Every year since 2013, terms like ‘rebuilding', 'transition', and 'revival’ echo around Old Trafford before the start of the season as the red half of Manchester seeks redemption with an odd mixture of idealism and naivety.
But what transpires over the next nine months leaves fans thinking: Are Manchester United really a big club on the field?
By the end of the season, these optimistic chants are replaced by a slew of questions, aimed at the board’s incompetence, false promises and lack of ambition.
England’s most successful team is stuck in a never-ending loop. Six years into the transition phase, United enter the 2019-20 season unequipped yet again despite facing the music last season.
Was David Moyes a perfect fit for United? Okay, then what about Louis van Gaal? Oh, and what then of Jose Mourinho? Did United make the wrong move by not luring Mauricio Pochettino? It's a frustrating game of could-haves and should-haves at Old Trafford — The Theatre of Dreams... or memes?
Back in March, Ole Gunnar Solskjaer was promoted from caretaker to permanent manager. Reports in the British media indicated that a massive overhaul was just around the corner. It was music to the ears of the Old Trafford faithful.
What’s more, after the agonising 0-4 defeat to Everton on Easter Sunday, a perplexed Solskjaer made a statement of intent. “I’m going to be successful here and there are players there who won’t be part of that successful team.” Clearly, it was time for the underachieving squad to find the right balance.
Four months later, on the eve of United’s opening game of the new Premier League season, only one member of that match-day squad at Everton has left the club. Midfielder Ander Herrera left for Ligue 1 champions PSG, while Romelu Lukaku, who was not replaced either, was sold to Inter Milan.
United’s incompetence has left Solskjaer at the wheel but without the assurance that they’ll be travelling with the same passengers. However, there were major summer signings – Daniel James, Aaron Wan-Bissaka and Harry Maguire. Despite the additions, the rebuild still remains "under construction".
Ed Woodward: Specialist in failure?
Ever since Sir Alex Ferguson retired in 2013, United have only made the Premier League top-four twice. This shows just how far they’ve fallen from grace.
Meanwhile, club chief Ed Woodward isn’t quite a football man, is he? Under him, the business side of the club has witnessed immense growth, but the football side of it remains equally shambolic. In the last five years, the club has sacked three managers (Moyes, Van Gaal and Mourinho) he appointed.
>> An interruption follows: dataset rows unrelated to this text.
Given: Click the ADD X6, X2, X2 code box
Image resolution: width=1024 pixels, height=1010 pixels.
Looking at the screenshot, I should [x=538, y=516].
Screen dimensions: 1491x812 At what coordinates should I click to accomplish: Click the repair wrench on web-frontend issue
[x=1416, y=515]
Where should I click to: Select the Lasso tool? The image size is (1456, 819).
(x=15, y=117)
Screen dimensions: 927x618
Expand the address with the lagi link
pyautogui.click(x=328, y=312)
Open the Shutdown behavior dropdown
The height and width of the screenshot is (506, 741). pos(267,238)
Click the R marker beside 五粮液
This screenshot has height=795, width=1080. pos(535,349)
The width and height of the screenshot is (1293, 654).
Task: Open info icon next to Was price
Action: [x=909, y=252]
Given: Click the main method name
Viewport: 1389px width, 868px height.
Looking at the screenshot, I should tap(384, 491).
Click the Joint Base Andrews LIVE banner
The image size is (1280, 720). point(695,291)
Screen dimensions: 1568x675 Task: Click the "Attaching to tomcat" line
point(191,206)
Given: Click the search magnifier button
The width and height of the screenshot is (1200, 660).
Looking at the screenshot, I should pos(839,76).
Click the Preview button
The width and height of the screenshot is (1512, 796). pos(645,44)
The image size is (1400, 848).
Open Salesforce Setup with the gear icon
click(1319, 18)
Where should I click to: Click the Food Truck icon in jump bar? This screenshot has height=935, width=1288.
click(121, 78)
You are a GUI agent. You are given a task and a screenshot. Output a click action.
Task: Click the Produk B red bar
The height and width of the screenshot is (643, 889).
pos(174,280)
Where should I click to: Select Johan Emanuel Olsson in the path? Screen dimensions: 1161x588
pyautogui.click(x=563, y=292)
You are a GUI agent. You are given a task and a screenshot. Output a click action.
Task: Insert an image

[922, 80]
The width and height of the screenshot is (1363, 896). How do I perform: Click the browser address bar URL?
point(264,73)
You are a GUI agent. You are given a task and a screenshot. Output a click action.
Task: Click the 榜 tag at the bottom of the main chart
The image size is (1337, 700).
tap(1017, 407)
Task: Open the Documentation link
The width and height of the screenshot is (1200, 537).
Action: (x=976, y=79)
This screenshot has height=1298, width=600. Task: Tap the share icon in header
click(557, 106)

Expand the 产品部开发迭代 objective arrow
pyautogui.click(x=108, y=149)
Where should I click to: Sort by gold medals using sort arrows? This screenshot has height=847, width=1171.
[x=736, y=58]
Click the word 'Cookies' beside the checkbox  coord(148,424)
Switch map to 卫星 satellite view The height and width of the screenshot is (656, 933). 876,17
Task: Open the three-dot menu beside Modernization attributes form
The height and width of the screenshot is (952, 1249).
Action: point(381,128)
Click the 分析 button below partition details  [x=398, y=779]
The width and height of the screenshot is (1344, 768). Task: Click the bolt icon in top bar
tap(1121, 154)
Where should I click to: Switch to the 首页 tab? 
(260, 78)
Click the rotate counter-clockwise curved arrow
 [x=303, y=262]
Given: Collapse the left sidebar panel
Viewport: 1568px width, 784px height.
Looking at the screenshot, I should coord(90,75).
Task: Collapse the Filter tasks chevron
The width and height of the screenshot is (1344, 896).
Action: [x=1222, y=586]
Another surprising move unfolded when Solskjaer was afforded roughly half the funds given to Mourinho and Louis van Gaal in their first windows. Also, Woodward saved millions by not hiring yet another proven manager.
Things are not yet streamlined. If Woodward can answer the stock market and investors, why can’t he face the fans? No ambition, hardly any challenge for the Premier League and Champions League. The bar has dropped so low that nobody is surprised. Paul Pogba has the task of steering Solskjaer's wheel in the right direction. It's a tough task but he has all the tools to pull off an unforgettable season unless Real Madrid and his agent Mino Raiola lure him away from United.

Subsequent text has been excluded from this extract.